Headlines in recent weeks have pointed once again to the tendency for the highest salaries and remuneration to keep increasing faster than those of other employees (see Fairfax news: “Bosses’ pay rises outpace workers'”).
The highest paid government department heads have salary packages of well over $600,000, according to the latest figures from the State Services Commission, which reports on the salaries of several hundred CEOs and senior managers working in government departments and publically funded bodies such as universities, DHBs and local authorities.
A growing number of private sector CEOs have pay packages well in excess of $1 million, and the reported average pay package is around $355,000. According to consultants Strategic Pay, the average public sector CEO earns slightly less than this; meanwhile not-for-profit CEOs earn on average 30 per cent less, although they are still on an average of $224,000.
One argument often advanced to defend these salaries is that, “It’s the market.” Those with great ability are highly valuable, and therefore get paid more. However, according to research by New Zealand academics Professor Glenn Boyle and Dr Helen Roberts, the more likely reasons why salaries in listed companies are so high are:
- CEOs are often on the remuneration committees that decide their own salaries.
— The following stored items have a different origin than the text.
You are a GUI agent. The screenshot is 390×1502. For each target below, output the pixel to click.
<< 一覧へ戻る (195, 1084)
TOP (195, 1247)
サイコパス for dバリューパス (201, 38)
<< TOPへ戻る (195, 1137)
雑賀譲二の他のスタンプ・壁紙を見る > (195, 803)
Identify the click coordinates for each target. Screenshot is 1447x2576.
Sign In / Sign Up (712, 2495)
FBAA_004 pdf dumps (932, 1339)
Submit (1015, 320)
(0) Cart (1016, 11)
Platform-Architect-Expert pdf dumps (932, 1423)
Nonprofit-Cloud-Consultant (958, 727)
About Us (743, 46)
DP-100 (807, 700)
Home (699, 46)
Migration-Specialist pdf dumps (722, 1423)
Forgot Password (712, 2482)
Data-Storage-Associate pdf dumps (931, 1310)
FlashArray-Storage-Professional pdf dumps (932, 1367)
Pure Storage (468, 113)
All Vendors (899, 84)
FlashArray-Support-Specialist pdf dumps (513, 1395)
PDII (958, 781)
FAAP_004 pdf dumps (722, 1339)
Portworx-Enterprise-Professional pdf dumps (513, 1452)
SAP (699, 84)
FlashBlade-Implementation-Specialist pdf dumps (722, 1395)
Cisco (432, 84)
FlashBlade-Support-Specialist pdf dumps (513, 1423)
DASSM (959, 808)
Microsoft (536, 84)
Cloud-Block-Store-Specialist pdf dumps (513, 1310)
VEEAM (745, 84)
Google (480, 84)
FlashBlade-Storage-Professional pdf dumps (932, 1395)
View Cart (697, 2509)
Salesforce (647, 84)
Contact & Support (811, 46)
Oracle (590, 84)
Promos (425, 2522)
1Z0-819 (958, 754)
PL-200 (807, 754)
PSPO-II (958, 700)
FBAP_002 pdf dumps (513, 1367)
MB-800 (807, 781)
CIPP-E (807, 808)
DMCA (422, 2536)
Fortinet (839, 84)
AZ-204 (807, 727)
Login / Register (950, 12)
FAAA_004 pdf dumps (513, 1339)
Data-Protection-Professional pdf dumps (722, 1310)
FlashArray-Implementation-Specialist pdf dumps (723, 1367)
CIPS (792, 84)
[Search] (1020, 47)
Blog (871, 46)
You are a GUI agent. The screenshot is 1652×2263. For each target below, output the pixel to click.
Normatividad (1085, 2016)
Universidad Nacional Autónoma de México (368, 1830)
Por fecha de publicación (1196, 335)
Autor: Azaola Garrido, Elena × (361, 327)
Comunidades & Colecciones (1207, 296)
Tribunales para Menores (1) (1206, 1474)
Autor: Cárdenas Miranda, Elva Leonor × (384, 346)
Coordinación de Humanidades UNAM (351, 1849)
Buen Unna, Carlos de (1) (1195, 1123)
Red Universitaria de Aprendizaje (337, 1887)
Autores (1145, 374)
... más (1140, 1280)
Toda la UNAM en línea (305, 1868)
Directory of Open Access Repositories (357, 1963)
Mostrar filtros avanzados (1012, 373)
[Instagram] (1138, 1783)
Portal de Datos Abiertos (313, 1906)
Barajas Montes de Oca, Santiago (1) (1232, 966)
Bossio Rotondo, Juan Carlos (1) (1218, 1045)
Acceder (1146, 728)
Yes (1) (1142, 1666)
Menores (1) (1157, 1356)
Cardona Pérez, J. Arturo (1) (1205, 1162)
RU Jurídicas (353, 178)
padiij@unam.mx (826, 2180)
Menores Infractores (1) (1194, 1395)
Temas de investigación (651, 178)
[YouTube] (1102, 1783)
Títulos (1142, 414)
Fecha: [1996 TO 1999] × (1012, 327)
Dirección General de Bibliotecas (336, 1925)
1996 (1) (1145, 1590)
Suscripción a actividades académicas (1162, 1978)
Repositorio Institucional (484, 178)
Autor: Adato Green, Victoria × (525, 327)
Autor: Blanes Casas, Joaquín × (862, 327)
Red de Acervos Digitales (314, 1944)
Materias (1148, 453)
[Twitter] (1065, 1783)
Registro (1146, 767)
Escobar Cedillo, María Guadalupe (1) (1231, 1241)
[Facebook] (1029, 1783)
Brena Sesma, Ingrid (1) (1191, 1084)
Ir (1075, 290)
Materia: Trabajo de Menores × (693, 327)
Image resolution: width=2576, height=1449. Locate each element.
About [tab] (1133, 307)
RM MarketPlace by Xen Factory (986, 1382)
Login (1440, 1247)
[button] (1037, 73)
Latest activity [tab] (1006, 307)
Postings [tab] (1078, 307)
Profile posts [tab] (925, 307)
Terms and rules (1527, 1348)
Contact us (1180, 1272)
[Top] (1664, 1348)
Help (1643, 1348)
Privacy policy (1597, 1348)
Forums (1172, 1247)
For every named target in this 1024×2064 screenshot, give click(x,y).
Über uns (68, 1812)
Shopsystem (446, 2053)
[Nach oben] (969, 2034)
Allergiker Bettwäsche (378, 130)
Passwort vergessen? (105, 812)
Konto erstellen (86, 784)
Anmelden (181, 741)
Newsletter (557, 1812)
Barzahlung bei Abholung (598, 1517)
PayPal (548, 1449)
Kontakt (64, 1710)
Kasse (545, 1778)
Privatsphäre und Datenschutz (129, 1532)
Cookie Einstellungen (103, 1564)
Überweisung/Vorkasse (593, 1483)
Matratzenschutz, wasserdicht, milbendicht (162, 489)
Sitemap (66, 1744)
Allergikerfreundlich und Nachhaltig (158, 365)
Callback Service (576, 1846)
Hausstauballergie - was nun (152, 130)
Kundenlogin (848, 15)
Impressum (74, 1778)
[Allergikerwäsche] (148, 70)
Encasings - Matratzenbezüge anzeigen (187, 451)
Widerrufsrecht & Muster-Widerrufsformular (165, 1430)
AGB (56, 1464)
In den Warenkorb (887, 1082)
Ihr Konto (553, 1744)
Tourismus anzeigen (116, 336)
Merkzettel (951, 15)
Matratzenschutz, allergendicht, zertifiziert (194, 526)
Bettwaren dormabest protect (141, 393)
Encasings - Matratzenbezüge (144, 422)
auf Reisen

In New Zealand that occurs at about one-third of listed companies.
- The link between performance pay and increased shareholder wealth is weak, so the increases are often not for exceptional performance.
- “Keeping up with the Joneses” effects. Directors and CEOs see what others are paying and try to match it – regardless of whether this is in the wider interests of the company.
- Directors’ fees have also been increasing as rapidly as CEO pay, so they are looking after each other’s interests very well; but what about their employees, customers or wider community?
- Nobody tries to stop pay increases. Shareholders have limited power to veto pay increases and mostly don’t exercise it.
In a 2010 presentation on their research, Prof Glenn Boyle and Dr Helen Roberts (Executive Compensation in New Zealand: the Good ,the Bad & the Ugly) depict the way that CEO pay and board chair fees have followed each other upwards, while shareholder returns lag well behind and worker compensation has hardly risen at all.
What Can be Done About it?
The issue is not unique to New Zealand. In the UK, an independent High Pay Commission, in its report ‘Cheques with Balances’ made a number of recommendations that included:
- Paying a salary to CEOs rather than the complex and confusing packages that obscure the real level of remuneration that is received
- Requiring fund managers and investors to disclose how they vote on remuneration.
- Introducing employee representation on remuneration committees.
It is timely to look at establishing such a commission in this country. The New Zealand Remuneration Authority exists, but only to set the salaries for Members of Parliament and judges and certain other public sector workers. It does not scrutinise private sector pay. In addition, it is required to consider “fairness to the taxpayers or ratepayers who ultimately foot the bill”, but this requirement is not currently interpreted to include trying to avoid increases in income inequality. A dedicated High Pay Commission would provide much greater scrutiny across the board.
Pay gaps within institutions also deserve further attention. A recent British report looks at how a pay ratio – the relationship between top and bottom pay in a particular organisation – can be reported on or controlled. Although there are complications in calculating and applying these ratios, the report concludes that they are a useful way of controlling top-end incomes and linking them to the incomes of other employees within an organisation. So these ratios might help avoid the current situation, where pay rises rapidly at the top but not at the lower end. That’s something worth thinking about.